Nouvelle polémique dans le monde du nucléaire. L’Autorité de sûreté nucléaire a classé au niveau 2 un incident qui aurait été caché pendant trois mois. Dans un atelier en cours de démantèlement, sur le site de Cadarache (Bouches-du-Rhône), les quantités de plutonium aurait été largement sous-estimées. Les dépôts, d’abord évalués à 8 kg pendant la période d’exploitation de l’installation, seraient en fait de l’ordre de 22 kg. On parle même de 39 kg. "De quoi faire environ cinq bombes atomiques", selon Greenpeace.
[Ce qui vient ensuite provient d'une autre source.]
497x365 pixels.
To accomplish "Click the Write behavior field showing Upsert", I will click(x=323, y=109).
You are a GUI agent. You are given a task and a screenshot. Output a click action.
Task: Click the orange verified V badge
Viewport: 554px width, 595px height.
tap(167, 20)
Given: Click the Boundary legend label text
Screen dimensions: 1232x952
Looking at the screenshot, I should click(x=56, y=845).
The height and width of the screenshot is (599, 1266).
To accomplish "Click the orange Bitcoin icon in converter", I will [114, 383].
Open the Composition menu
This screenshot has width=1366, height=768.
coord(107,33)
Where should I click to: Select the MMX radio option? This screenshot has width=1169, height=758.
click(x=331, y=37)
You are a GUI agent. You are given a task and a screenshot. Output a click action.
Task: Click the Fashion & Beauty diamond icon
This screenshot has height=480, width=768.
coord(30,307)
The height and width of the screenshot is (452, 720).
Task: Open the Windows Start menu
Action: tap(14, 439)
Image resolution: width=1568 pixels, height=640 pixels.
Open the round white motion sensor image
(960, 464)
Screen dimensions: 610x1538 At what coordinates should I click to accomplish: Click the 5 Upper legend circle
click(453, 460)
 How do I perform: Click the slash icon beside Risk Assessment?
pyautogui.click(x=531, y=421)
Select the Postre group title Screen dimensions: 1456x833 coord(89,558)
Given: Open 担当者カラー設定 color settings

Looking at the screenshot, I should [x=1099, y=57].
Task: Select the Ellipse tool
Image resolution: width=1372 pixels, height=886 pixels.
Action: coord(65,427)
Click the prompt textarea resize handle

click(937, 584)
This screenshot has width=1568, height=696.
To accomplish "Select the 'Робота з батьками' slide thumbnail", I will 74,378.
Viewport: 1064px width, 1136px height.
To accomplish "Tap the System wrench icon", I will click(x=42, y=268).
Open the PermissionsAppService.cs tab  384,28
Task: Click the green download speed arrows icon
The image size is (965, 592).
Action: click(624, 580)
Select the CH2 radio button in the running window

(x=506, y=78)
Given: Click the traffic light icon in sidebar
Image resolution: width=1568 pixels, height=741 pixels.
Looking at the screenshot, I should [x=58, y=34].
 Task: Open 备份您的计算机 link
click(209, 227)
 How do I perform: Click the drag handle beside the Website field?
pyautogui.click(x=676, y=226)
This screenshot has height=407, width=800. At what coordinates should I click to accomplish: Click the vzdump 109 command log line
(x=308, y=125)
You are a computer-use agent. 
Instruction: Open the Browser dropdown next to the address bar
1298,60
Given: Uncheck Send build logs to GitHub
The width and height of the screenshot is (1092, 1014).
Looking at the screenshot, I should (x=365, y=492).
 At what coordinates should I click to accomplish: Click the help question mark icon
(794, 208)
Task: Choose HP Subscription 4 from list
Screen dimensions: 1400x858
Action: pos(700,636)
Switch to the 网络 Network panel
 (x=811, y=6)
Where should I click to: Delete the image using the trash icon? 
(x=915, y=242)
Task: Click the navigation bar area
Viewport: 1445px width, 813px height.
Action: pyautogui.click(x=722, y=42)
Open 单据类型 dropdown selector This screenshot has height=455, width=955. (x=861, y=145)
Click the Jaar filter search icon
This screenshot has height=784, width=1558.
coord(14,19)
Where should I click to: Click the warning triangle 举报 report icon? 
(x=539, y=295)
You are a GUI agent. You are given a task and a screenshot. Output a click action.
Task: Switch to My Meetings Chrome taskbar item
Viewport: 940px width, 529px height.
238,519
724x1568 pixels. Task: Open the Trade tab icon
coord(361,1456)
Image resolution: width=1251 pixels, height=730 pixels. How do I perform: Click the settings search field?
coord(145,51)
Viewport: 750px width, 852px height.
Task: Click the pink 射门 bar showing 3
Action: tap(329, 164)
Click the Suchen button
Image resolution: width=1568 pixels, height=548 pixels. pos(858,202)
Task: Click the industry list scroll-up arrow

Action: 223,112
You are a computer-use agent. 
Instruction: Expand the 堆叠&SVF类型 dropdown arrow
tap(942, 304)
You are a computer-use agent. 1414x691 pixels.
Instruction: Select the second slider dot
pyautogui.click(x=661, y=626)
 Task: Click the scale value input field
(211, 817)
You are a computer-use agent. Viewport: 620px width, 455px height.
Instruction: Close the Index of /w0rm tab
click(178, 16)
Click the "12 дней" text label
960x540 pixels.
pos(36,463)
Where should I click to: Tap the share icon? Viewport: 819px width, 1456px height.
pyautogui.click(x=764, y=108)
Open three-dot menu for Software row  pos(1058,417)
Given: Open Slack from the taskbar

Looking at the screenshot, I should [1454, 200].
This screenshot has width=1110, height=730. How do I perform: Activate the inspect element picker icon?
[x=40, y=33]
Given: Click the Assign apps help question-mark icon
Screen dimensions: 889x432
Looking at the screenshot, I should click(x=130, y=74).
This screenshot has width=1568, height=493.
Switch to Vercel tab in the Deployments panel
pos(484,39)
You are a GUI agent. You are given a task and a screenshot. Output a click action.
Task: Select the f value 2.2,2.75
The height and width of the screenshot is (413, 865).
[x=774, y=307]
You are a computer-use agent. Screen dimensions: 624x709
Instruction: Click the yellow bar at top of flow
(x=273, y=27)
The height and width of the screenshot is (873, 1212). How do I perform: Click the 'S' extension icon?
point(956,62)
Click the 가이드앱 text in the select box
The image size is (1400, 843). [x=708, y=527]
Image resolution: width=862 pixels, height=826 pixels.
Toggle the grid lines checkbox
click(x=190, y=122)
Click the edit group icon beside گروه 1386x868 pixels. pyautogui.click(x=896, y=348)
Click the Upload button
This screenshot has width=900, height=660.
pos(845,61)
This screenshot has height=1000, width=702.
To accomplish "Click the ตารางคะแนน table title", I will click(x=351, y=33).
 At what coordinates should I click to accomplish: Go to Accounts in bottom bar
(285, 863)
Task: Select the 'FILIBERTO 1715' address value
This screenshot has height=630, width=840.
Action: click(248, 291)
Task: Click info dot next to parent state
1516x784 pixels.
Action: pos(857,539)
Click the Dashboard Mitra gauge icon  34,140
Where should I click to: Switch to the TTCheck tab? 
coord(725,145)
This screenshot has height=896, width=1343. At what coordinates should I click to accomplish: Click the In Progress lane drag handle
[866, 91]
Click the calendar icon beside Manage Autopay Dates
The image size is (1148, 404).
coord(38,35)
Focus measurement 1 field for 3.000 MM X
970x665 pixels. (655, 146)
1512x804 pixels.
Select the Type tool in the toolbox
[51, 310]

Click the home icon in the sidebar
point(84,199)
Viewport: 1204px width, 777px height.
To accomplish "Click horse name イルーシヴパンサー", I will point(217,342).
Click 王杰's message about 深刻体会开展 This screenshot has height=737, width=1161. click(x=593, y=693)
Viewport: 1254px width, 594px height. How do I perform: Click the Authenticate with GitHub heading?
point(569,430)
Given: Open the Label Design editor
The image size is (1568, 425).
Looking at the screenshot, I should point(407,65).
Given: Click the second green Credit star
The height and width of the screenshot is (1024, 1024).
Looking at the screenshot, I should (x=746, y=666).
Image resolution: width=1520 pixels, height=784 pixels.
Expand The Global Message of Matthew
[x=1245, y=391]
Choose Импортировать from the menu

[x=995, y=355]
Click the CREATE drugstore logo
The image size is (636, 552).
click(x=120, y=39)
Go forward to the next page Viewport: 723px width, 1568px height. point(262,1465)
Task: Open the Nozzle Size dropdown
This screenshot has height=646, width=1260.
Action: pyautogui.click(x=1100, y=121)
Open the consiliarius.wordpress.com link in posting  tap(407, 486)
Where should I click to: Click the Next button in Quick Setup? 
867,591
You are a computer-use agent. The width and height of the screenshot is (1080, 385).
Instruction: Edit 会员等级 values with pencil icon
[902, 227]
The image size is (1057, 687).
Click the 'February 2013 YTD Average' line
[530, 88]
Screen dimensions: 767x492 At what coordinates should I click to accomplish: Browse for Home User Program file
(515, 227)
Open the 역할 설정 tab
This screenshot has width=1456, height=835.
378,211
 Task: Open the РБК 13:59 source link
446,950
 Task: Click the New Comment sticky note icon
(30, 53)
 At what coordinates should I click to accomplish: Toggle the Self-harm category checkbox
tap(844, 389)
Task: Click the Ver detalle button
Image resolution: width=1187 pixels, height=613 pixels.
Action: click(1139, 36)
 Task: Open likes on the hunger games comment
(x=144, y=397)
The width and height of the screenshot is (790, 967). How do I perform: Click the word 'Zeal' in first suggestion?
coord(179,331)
Plus de trois mois d'attente
"L'ASN (...) a suspendu les opérations de démantèlement dans l'installation et a soumis leur reprise à son accord préalable", explique un communiqué de l’Autorité, qui insiste sur le délai particulièrement long entre la connaissance du problème, en juin, et le signalement de l’incident par le Commissariat à l'énergie atomique, effectué le 6 octobre. Le CEA répond en affirmant qu’il préférait avoir une vision globale des stocks avant de donner l’alerte.
Jean-Louis Borloo a demandé la "transparence la plus complète" dans ce dossier. Pour Greenpeace, "il s'agit d'une des situations les plus graves et les plus critiques que l'on ait pu rencontrer dans une installation nucléaire depuis longtemps".